Action item =
Reproduce, word for word, the data starting with the line that contains "What do you see at coordinates (474, 450)" and continuing through the line that contains "center [22, 282].", including both of those lines.

Stored data entries =
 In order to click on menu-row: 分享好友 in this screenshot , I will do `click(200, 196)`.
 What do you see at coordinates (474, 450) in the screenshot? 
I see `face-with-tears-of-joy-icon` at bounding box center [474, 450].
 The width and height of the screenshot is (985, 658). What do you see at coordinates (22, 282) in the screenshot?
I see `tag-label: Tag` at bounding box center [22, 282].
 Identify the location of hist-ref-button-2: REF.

Answer area =
 What do you see at coordinates (474, 450) in the screenshot? 
I see `face-with-tears-of-joy-icon` at bounding box center [474, 450].
 The width and height of the screenshot is (985, 658). What do you see at coordinates (22, 282) in the screenshot?
I see `tag-label: Tag` at bounding box center [22, 282].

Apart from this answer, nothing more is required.